→ **SELECTED TEXT**:
Having just had the Week From Hell at work, the Reveller not unnaturally decides to drown his sorrows and wash the memories of the past five days out of his system. So come Friday night it’s into Top Gun and out with the tequila, and within minutes the Reveller feels like a new man. He also feels like a new girl, so he spends a delicious five minutes eyeing up the evening’s talent. Yes, there’s all the usual suspects, but quite a few new girls among them who are turning out to be real characters. They’ve all got style, some have got class, and most have drop-dead bodies you could kill for.
"Time to get our seats in My Bar before the stampede", says one of the guys after a very pleasant couple of hours of boozing and chatting. So it’s straight across the street, carefully avoiding the pot holes and cracked paving slabs and looking out for rogue taxis or ojeks shooting down the street at breakneck speed.
Since it’s taken over the late-night mantle from Lintas Melawai, My Bar has by some mysterious osmotic process absorbed much of the atmosphere of its predecessor. For after midnight, with the lights low and the music throbbing, it captures something of the inimitable sleaziness that was the hallmark of LM. It’s the girls, of course. Many of the Sweet Young Things have migrated to My Bar, along with some of the maturer beauties and the mamasan mafia. It doesn’t yet capture the cattle-market quality of Lintas, but it’s getting there.
Now this is great news for everybody. Until about midnight, My Bar is its usual class act with disco and dance music - then, like Cinderella, the mood and the tone shift quite palpably into another gear and hey presto, it’s got a whole new rhythm. A Jekyll and Hyde transmogrification takes place, and the Reveller and his mates whoop it up into the early hours.
Saturday night threatens, as so often after a ding-dong Friday night, to be something of an anticlimax, and it’s slow to pick up speed. Top Gun is pleasant enough, but there’s something missing. Fortunately things improve after about ten thirty, and the place is full enough to generate a pleasant (if low-key) atmosphere.
So after a relaxing couple of hours in Top Gun the Reveller decides to pop in to D’s Place and see how things are shaping up. Groping his way up the stairs to the disco bar, he stumbles into a heaving mass of sozzled carousers. One of his cronies spies him coming in and grabs him by the arm. "Have you seen Captain Birds Eye this evening?" bellows the guy, referring rather irreverently to our mutual friend who sports a snowy white mane and beard redolent of that eponymous hero of TV fish finger commercials. "Not seen the old bastard - I bet he’s shacked up with some gorgeous creature and hasn’t got the energy to make an appearance tonight", yells back the Reveller.
After a drink and a few greetings to old friends, it’s time to get serious - which means nipping down to My Bar for the late night revelry. And wow! The place is pulsing. Again, as his eyes adjust to the gloom, for a second or so the Reveller imagines himself back in Lintas Melawai. So it’s into the fray and in with the girls, chatting and flirting the night away. As he tears himself away from My Bar there are still people pouring in, the dedicated carousers who’ll see the dawn in before heading homewards. Yes, the Blok is on top form, and My Bar has come of age.

→ **INFORMATION SHOWN**:
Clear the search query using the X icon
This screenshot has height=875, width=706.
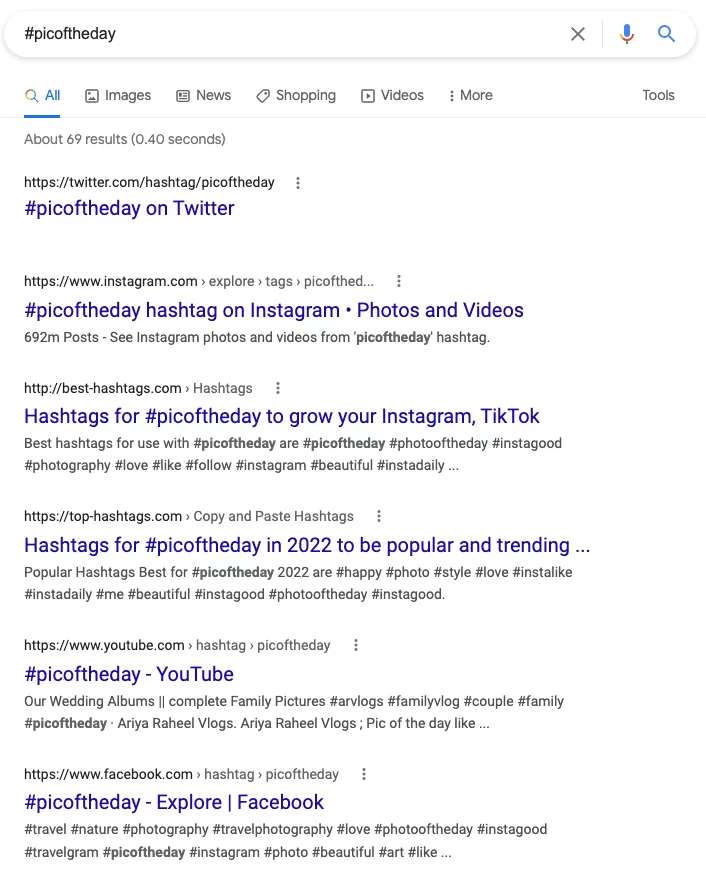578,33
* * *
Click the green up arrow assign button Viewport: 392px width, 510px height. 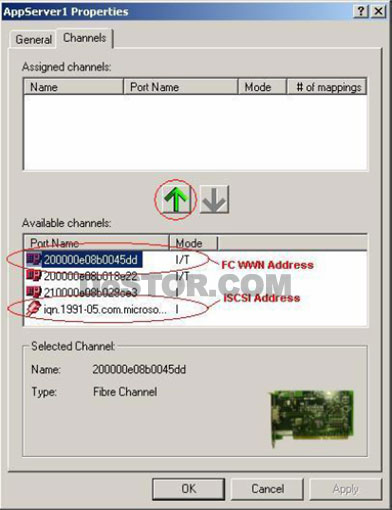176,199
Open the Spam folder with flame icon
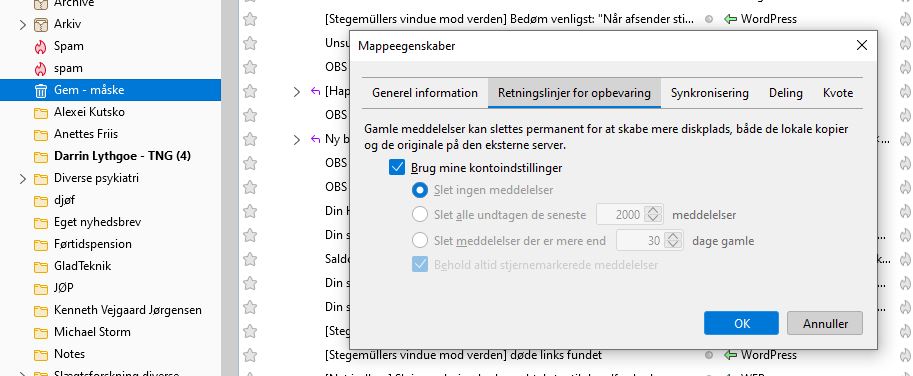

→ **WORK TO COMPLETE**:
In the nightlife column, around what time do things improve at Top Gun on Saturday night? The material has no role in this exercise.

→ **TASK SOLUTION**:
After about ten thirty.